Unravelling the unusually curved X-ray spectrum of RGB J0710+591 using AstroSat observations

TL;DR

This study analyzes AstroSat multi-wavelength data of the blazar RGB J0710+591, revealing an unusually curved X-ray spectrum explained by a power-law electron distribution, and constrains the maximum electron energy and acceleration timescale.

Contribution

First detailed constraint on the photon energy corresponding to maximum electron Lorentz factor in blazar jet acceleration processes.

Findings

Unusually curved X-ray spectrum with high curvature parameter.

Power-law electron distribution explains the spectral shape.

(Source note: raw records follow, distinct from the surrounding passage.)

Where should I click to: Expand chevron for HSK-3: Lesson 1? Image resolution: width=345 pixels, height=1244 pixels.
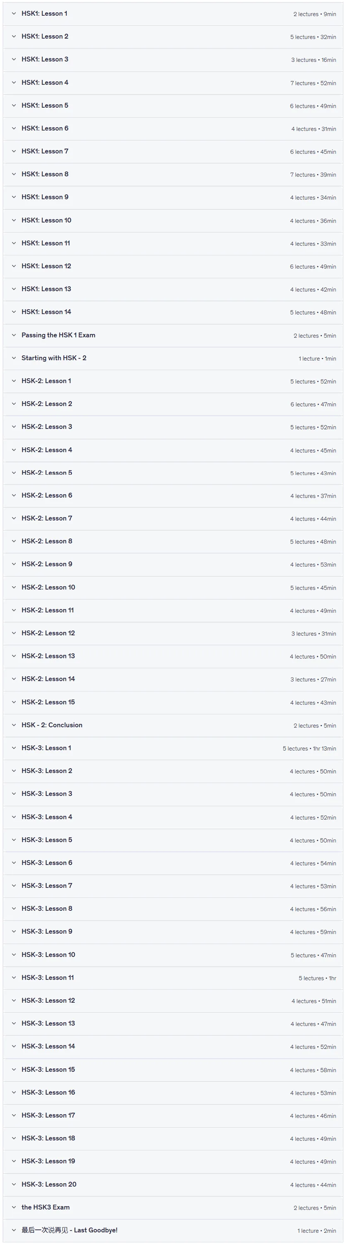[14, 748]
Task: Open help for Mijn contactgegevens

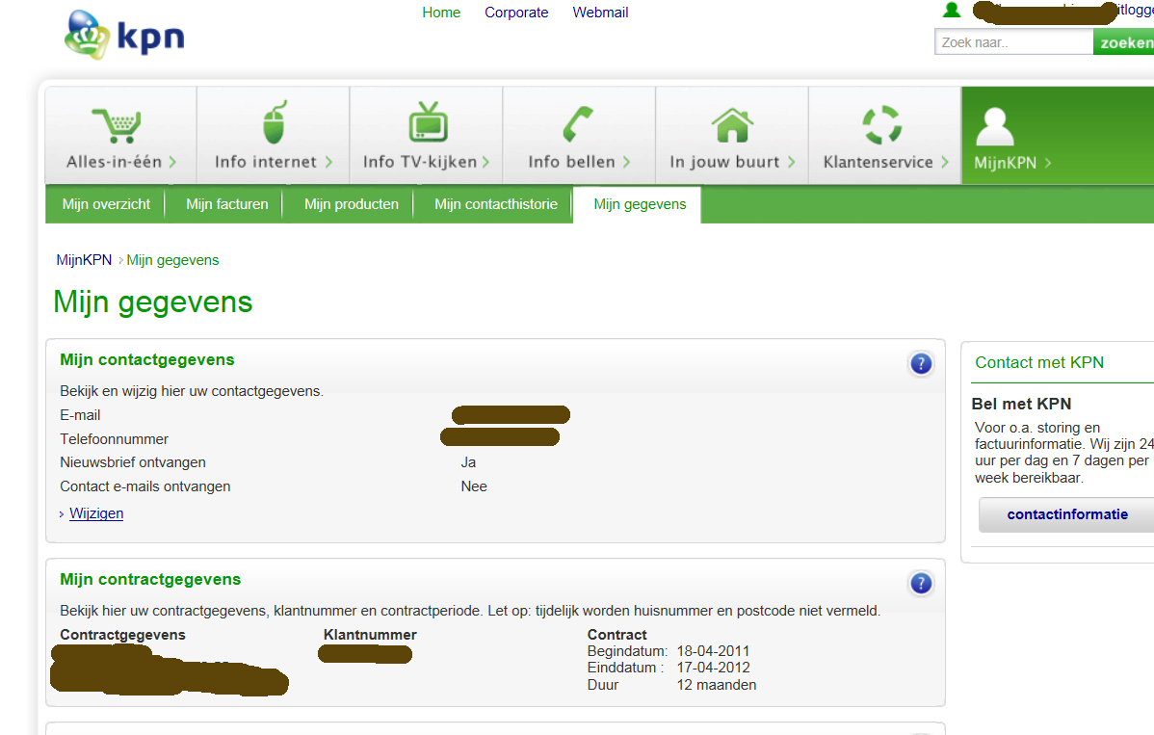Action: click(x=921, y=364)
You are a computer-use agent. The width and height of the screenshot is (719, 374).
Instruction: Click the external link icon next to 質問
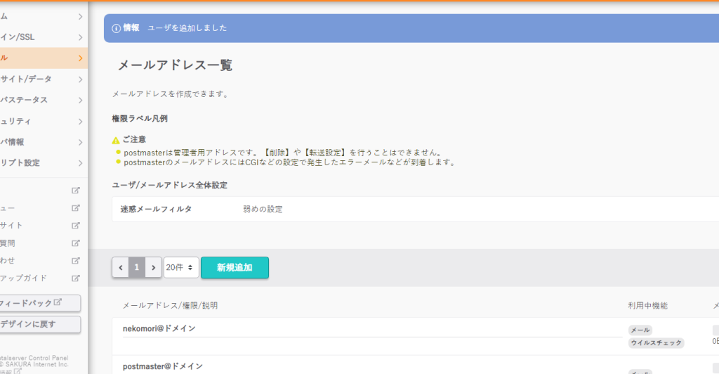pos(76,243)
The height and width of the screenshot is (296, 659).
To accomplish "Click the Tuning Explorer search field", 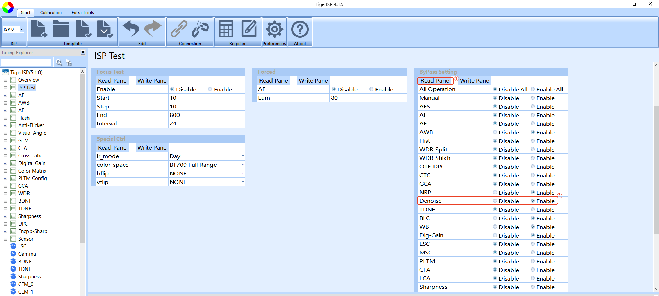I will pos(26,62).
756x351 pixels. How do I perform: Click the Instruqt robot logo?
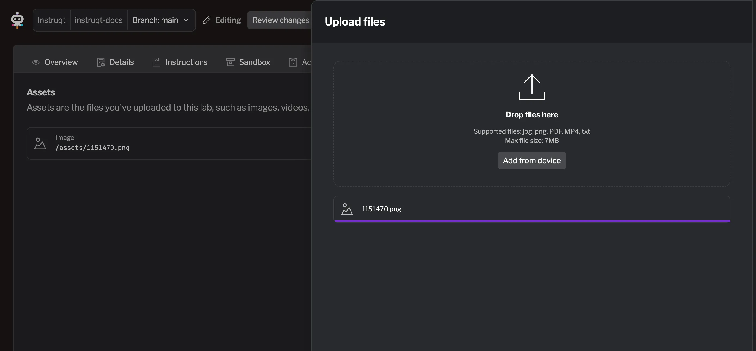(17, 20)

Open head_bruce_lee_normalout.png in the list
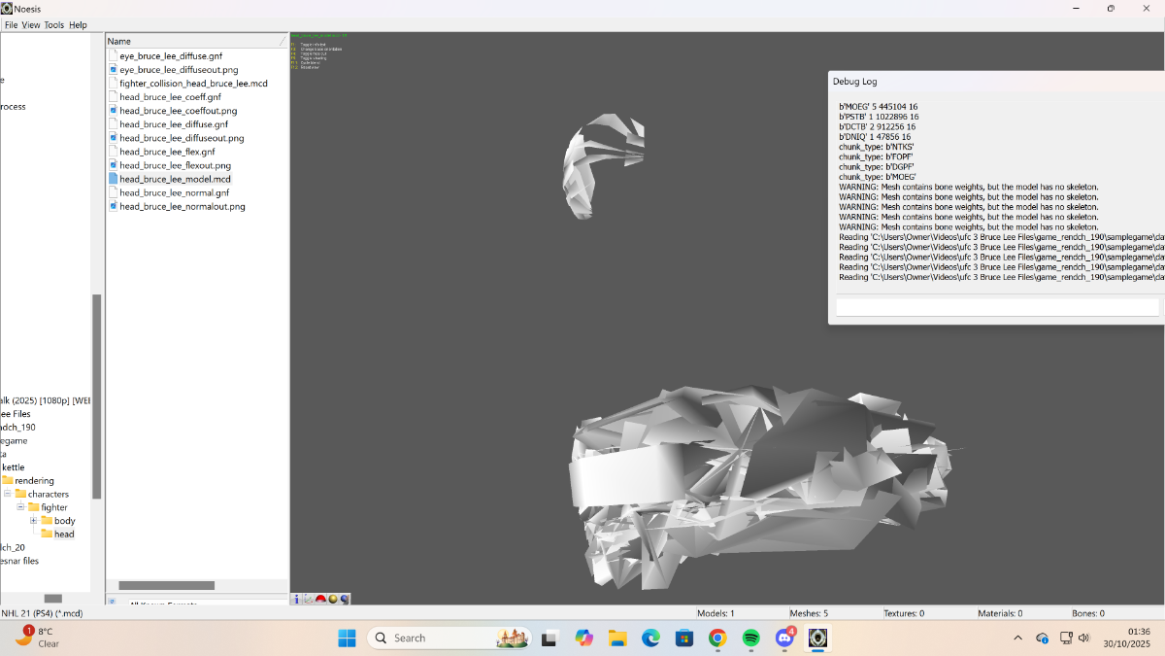tap(183, 206)
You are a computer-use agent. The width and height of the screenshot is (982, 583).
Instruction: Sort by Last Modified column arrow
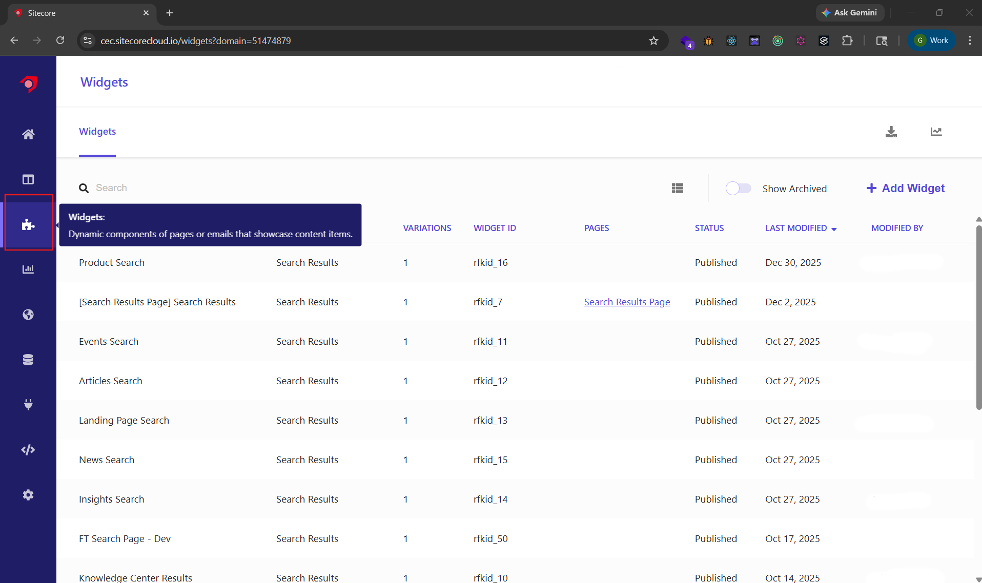tap(834, 229)
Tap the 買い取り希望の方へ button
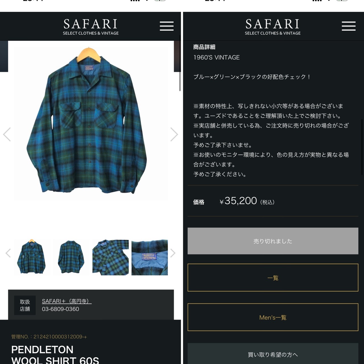 (x=273, y=354)
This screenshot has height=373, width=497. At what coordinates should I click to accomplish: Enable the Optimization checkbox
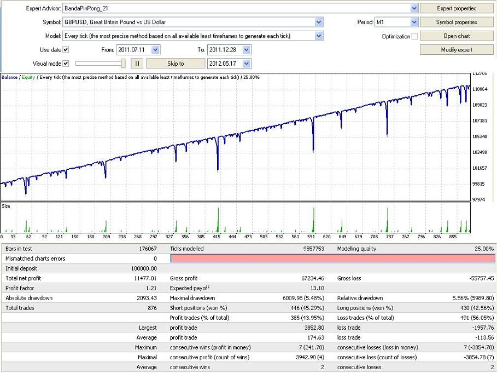414,36
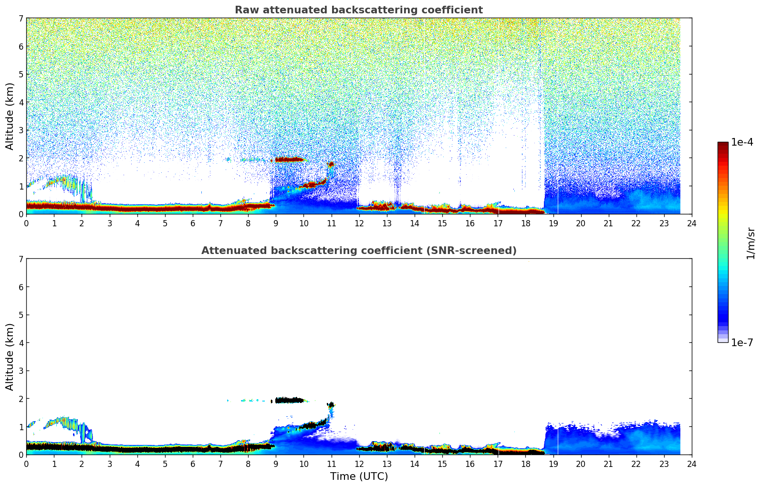Click the "1/m/sr" colorbar unit label

click(x=751, y=243)
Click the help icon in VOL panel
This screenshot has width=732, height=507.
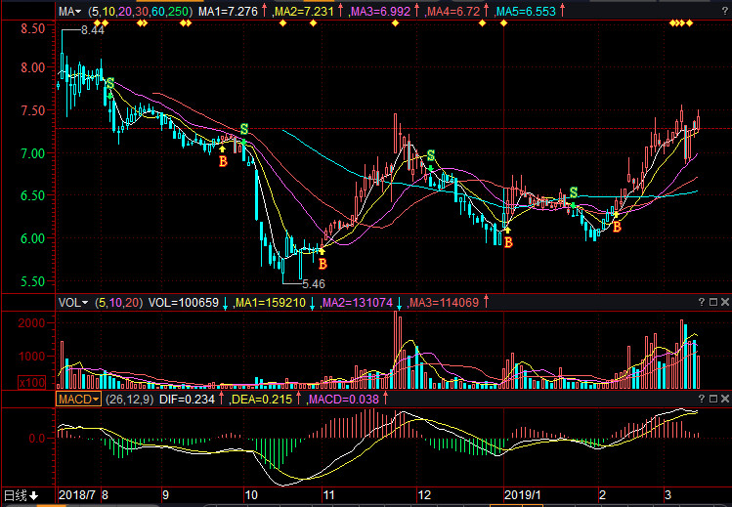(702, 303)
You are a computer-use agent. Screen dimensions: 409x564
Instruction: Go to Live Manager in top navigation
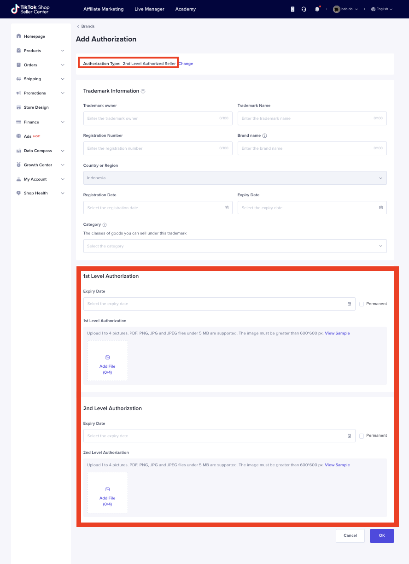pos(149,9)
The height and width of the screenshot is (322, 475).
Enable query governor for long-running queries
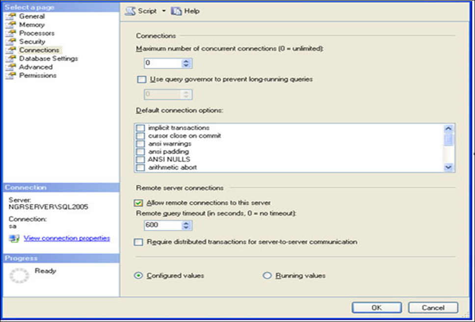(x=141, y=79)
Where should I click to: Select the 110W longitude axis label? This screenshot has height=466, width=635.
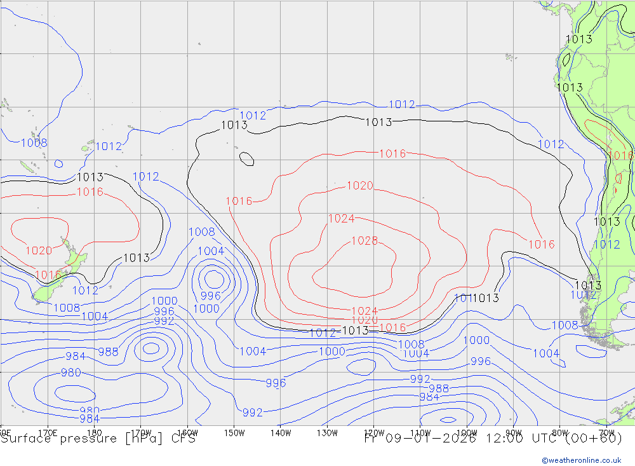tap(420, 432)
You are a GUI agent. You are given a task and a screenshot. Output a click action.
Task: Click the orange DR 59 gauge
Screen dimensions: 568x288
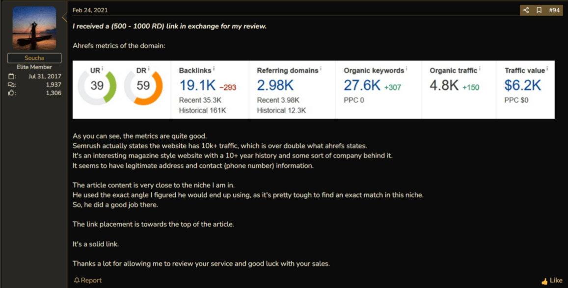point(143,86)
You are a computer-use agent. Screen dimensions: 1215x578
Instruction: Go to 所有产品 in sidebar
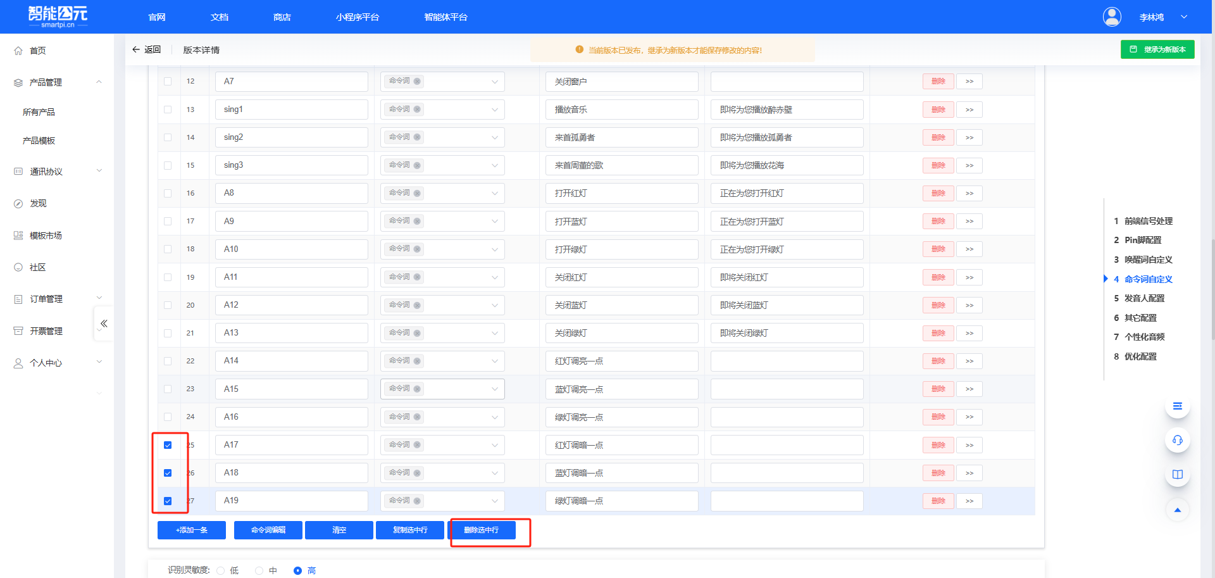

Estimated acceleration timescale based on maximum electron energy.

Abstract

We report the analysis of simultaneous multi-wavelength data of the high energy peaked blazar RGB J0710+591 from the LAXPC, SXT and UVIT instruments on-board AstroSat. The wide band X-ray spectrum (0.35 -- 30 keV) is modelled as synchrotron emission from a non-thermal distribution of high energy electrons. The spectrum is unusually curved, with a curvature parameter $\beta_p \sim 6.4$ for a log parabola particle distribution, or a high energy spectral index $p_2 > 4.5$ for a broken power-law distribution. The spectrum shows more curvature than an earlier quasi-simultaneous analysis of Swift-XRT/NuSTAR data where the parameters were $\beta_p \sim 2.2$ or $p_2 \sim 4$. It has long been known that a power-law electron distribution can be produced from a region where particles are accelerated under Fermi process and the radiative losses in acceleration site decide the maximum attainable Lorentz factor, $\gamma_{max}$. Consequently, this quantity decides the energy at which the spectrum curves steeply. We show that such a distribution provides a more natural explanation for the AstroSat data as well as the earlier XRT/NuSTAR observation, making this as the first well constrained determination of the photon energy corresponding to $\gamma_{max}$. This in turn provides an estimate of the acceleration time-scale as a function of magnetic field and Doppler factor. The UVIT observations are consistent with earlier optical/UV measurements and reconfirm that they plausibly correspond to a different radiative component than the one responsible for the X-ray emission.